By MARK NEWMAN
Courier staff writer
---- — OTTUMWA — A once-popular restaurant turned dangerous eyesore has been leveled.
A heavy equipment operator, supported by several workers in hardhats, were demolishing the exposed walls of the building Tuesday morning.
In April of last year, El Rancho Grande Mexican restaurant had an electrical fire start at a lamp on the lower level. The fire department was called around midnight.
"We responded at 12:08 a.m.," said Ottumwa Fire Chief Tony Miller. "At one point, we almost had it contained. [But] around 3 a.m. the fire went through the roof."
At that point, the goal became to protect surrounding structures, Miller said; that part of downtown has buildings close to one another. There's a small grocery store, a radio station and other businesses at that corner of Jefferson and Main streets.
By the time the department packed up more than 12 hours later, the structure was a wreck. What the fire hadn't destroyed, the thousands of gallons of water had flooded.
But even with the fire extinguished, there was danger. At the time, firefighters warned that the remaining three-story walls should be avoided. The walls just didn't have enough structural support to remain standing very long. The city of Ottumwa blocked off the alley (used as a through road) behind "El Rancho," but places like the American Red Cross were within falling distance of some of the walls.
Miller said all the paperwork was finally done and the insurance company had ordered the demolition.
"I've been hearing the 'booms' all morning," said Christine Ayala, who works at the Red Cross office.
The construction workers inspired confidence in Ayala, who said that despite the smashing and breaking going on, she had no fears about bricks or front loaders coming through her office wall.

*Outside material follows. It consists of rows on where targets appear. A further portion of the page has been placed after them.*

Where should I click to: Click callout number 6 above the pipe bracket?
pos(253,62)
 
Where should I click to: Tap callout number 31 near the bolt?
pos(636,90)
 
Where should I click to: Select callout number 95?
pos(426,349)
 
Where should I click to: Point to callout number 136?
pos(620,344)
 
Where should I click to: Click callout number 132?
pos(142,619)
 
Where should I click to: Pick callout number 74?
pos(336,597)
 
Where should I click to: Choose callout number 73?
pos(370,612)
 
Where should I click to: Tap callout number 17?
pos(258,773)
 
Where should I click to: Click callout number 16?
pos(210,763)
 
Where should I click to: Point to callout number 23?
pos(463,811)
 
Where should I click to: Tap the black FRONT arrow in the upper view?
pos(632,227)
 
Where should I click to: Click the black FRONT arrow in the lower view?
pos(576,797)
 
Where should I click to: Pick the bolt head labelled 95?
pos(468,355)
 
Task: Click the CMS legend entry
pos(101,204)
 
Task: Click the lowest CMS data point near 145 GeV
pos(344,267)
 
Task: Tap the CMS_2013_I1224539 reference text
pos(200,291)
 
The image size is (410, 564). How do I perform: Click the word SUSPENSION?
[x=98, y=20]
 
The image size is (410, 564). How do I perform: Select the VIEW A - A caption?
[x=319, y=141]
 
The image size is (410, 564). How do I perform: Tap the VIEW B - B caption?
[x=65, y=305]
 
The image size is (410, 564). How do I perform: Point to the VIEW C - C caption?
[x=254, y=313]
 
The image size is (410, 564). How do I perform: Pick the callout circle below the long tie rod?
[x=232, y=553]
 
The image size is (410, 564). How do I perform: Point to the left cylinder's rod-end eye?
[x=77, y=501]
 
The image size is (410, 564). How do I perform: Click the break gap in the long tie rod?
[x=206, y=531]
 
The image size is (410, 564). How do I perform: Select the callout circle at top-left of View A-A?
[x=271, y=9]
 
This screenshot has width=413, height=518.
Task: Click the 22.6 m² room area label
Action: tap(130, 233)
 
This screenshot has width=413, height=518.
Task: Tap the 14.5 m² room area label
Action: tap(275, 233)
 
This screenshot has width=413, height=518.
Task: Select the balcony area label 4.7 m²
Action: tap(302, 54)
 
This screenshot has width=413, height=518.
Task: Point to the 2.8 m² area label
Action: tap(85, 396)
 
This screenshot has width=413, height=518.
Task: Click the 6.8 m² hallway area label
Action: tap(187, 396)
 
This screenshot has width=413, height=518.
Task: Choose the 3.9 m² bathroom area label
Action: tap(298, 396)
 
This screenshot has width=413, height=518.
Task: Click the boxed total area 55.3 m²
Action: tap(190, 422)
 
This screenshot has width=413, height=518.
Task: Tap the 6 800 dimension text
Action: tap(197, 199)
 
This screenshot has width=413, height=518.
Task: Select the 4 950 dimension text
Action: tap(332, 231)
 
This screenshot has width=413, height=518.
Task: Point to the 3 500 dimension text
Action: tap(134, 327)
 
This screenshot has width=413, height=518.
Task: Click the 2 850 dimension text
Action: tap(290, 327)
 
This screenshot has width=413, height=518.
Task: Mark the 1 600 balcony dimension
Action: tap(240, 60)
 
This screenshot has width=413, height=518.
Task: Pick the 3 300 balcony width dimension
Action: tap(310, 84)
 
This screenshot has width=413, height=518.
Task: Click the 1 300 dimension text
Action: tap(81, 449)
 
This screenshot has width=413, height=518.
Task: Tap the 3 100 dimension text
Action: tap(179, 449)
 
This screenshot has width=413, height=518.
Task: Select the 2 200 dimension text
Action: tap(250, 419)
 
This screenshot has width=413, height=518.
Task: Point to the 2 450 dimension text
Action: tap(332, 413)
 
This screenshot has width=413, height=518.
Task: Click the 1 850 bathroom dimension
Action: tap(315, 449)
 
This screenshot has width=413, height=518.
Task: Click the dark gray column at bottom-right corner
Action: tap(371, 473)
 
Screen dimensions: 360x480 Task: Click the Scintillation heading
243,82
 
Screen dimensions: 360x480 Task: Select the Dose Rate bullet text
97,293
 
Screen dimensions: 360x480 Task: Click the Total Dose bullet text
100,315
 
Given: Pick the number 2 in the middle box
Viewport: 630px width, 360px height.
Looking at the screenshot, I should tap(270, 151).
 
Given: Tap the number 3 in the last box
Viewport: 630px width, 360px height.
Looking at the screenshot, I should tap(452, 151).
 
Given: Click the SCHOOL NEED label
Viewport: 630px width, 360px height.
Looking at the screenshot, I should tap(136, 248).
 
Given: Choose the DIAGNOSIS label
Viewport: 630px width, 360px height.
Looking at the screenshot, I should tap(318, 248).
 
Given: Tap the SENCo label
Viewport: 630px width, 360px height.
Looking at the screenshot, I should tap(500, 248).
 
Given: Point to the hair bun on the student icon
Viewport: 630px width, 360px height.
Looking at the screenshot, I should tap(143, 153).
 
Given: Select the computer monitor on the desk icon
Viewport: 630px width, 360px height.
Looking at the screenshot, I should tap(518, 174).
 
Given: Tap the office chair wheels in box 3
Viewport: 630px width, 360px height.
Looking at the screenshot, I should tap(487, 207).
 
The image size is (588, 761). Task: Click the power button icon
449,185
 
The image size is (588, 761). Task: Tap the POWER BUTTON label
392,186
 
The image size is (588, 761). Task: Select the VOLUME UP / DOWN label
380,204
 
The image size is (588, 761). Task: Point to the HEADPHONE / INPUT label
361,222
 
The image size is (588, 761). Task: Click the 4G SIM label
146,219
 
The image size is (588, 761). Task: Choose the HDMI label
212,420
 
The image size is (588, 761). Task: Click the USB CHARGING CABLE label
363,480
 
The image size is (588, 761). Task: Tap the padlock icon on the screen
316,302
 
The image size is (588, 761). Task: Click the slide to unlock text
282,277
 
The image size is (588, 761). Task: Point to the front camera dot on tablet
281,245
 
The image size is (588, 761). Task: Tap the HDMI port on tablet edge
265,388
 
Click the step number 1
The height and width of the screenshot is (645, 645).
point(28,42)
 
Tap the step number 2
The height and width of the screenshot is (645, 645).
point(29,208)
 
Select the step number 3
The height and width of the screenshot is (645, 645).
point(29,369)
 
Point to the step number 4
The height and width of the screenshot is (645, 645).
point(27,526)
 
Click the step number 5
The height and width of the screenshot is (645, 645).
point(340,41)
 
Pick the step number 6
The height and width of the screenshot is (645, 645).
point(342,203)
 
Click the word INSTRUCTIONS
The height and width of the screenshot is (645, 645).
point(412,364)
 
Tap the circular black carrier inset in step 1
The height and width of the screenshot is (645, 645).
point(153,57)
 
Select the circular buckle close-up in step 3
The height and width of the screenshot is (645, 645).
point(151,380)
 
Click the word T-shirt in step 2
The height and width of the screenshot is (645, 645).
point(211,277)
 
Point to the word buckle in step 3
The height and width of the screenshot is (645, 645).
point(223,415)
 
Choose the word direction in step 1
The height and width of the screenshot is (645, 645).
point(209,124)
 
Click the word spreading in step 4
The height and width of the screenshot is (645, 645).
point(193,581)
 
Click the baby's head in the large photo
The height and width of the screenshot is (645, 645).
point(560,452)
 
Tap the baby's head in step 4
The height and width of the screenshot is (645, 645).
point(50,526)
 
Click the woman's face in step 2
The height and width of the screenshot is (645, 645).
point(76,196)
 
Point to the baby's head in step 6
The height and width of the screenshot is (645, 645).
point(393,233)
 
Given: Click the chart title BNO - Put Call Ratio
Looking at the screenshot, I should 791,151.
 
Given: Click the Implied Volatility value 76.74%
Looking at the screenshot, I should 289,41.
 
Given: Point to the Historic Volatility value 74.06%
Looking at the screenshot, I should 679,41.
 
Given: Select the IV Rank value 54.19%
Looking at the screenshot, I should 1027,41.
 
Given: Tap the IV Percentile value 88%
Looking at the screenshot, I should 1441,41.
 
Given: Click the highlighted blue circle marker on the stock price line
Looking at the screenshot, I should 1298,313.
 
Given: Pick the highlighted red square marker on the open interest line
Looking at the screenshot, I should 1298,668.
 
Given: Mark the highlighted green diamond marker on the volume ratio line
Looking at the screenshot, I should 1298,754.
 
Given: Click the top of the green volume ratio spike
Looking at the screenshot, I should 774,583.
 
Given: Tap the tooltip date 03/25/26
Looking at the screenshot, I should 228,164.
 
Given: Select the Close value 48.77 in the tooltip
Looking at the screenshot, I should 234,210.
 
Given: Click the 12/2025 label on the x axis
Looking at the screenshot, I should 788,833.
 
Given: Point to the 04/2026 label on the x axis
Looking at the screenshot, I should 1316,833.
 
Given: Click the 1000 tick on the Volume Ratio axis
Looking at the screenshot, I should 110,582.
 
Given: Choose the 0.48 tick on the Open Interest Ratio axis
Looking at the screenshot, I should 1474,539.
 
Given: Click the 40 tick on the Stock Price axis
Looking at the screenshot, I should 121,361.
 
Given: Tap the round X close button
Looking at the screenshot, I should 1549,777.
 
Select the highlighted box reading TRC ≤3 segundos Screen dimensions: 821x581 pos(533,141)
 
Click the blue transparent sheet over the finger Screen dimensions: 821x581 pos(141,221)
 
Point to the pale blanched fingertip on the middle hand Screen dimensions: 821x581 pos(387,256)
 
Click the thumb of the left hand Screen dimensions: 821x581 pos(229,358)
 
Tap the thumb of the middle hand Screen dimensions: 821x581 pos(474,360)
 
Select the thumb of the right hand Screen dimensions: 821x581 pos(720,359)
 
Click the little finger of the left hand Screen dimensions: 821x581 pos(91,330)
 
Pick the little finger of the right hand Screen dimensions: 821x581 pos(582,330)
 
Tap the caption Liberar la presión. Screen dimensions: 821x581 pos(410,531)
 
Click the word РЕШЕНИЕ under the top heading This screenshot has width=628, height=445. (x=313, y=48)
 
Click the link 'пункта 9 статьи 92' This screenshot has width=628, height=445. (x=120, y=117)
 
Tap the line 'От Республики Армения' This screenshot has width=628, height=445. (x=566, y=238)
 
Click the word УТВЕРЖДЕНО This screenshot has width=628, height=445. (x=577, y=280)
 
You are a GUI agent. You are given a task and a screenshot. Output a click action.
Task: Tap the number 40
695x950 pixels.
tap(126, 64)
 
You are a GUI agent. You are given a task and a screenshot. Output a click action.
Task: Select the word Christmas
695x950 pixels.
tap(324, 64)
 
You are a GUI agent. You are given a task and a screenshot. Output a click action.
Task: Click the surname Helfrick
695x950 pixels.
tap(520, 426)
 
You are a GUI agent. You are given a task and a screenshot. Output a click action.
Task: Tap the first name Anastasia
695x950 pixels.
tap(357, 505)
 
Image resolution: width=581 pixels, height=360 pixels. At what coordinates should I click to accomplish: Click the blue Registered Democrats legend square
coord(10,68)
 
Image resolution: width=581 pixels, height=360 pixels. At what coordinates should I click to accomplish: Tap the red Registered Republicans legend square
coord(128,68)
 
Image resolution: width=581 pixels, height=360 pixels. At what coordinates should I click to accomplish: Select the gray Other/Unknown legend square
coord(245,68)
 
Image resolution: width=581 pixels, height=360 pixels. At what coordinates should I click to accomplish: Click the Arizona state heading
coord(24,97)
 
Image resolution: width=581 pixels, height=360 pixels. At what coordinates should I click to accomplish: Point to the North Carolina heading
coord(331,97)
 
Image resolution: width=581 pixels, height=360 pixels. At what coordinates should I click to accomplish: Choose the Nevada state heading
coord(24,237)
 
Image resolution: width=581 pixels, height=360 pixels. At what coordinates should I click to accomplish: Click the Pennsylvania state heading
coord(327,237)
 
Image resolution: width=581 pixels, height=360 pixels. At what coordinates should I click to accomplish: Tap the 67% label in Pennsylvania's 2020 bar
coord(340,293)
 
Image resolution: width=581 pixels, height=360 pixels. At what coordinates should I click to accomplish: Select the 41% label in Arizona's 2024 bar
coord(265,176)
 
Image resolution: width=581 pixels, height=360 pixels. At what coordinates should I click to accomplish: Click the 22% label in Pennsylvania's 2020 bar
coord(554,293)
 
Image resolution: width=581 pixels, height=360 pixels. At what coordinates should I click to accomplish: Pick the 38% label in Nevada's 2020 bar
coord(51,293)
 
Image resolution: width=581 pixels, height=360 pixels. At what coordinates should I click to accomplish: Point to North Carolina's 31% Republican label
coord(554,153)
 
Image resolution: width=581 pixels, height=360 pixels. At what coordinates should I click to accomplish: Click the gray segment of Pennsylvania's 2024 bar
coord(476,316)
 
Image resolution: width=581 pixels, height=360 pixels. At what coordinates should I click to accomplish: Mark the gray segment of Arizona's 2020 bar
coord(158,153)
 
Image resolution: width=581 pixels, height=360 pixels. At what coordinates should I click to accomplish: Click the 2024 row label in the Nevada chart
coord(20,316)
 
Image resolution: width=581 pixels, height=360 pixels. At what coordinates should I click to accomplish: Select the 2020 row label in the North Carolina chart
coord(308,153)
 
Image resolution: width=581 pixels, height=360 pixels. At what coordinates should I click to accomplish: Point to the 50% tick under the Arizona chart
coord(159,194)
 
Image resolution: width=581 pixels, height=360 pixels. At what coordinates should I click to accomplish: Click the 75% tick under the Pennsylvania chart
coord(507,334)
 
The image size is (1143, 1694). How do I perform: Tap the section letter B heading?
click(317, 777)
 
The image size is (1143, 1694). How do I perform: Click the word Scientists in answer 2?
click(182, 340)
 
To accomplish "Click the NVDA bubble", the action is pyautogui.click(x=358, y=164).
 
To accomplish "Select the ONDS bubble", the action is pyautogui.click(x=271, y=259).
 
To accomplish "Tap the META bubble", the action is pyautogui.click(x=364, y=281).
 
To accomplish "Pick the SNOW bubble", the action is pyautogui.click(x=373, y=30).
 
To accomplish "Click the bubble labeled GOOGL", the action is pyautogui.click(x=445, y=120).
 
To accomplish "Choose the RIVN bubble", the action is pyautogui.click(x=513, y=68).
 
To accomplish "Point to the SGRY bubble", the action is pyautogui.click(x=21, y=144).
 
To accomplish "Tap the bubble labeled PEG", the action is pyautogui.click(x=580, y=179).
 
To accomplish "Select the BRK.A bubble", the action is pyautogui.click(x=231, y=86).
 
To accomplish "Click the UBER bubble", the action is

She and some other downtown neighbors were watching the demolition. Every person who stopped to watch — seven people in one 20-minute period — got their cell phones out to snap photos or video, except for one man who had a professional-looking camera.
"It was a part of history," explained Ayala. "That building has been here a long time."
The building stood for decades as a warehouse, then, with refurbishment, it served as a bar, a restaurant with southern food and, for about 10 years, a Mexican restaurant used as a gathering spot for downtown business people, families and, at times, Spanish classes from the high school trying out their language skills.
The demolition came as welcome news to safety officials.
"It's dangerous, and it looked terrible," said Miller of the burned-out ruins.
The memories, however, were good.
"We spent a lot of time here as a family," reminisced Ayala. "I hope they rebuild."